Date: November 12, 2020
Time: 12:00 ET
Epithelial to mesenchymal transition (EMT) involves decreased cell adhesion and increased cell motility, marked by the downregulation of epithelial markers and upregulation of mesenchymal markers. Following this transition in real time can be challenging for breast cancer researchers, as in vitro EMT reporter models in mammary cell lines are not readily available. To address this need, ATCC scientists used CRISPR/Cas9 technology to engineer an EMT reporter into the MCF 10A mammary cell line. The resulting advanced model harbors a knock-in in which E-cadherin is fused with EmGFP for real-time monitoring of EMT progression. The transgene was verified at genomic DNA, transcript, and protein levels.

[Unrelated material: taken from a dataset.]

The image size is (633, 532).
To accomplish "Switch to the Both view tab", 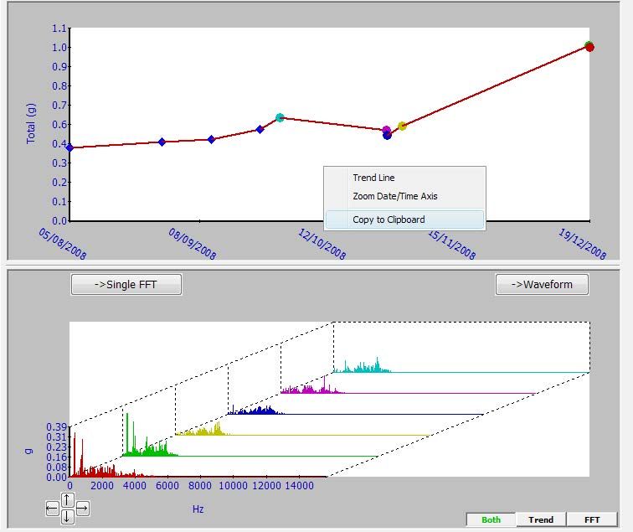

Upon TGF-β stimulation, MCF 10A E-cadherin EmGFP shows enhanced migration, reduced E-cadherin-GFP expression, and elevated vimentin and fibronectin expression, making this engineered cell line an ideal model for screening anticancer therapeutics that target EMT.
- ATCC scientists used CRISPR/Cas9 to engineer an E-cadherin EmGFP (ECAD-EmGFP) reporter knock-in into a breast epithelial cell line.
- The integrity of the ECAD-EmGFP knock-in was verified at the genomic, mRNA, and protein level.
- This advanced cancer model can be used to track EMT status of cells in vitro by monitoring GFP expression.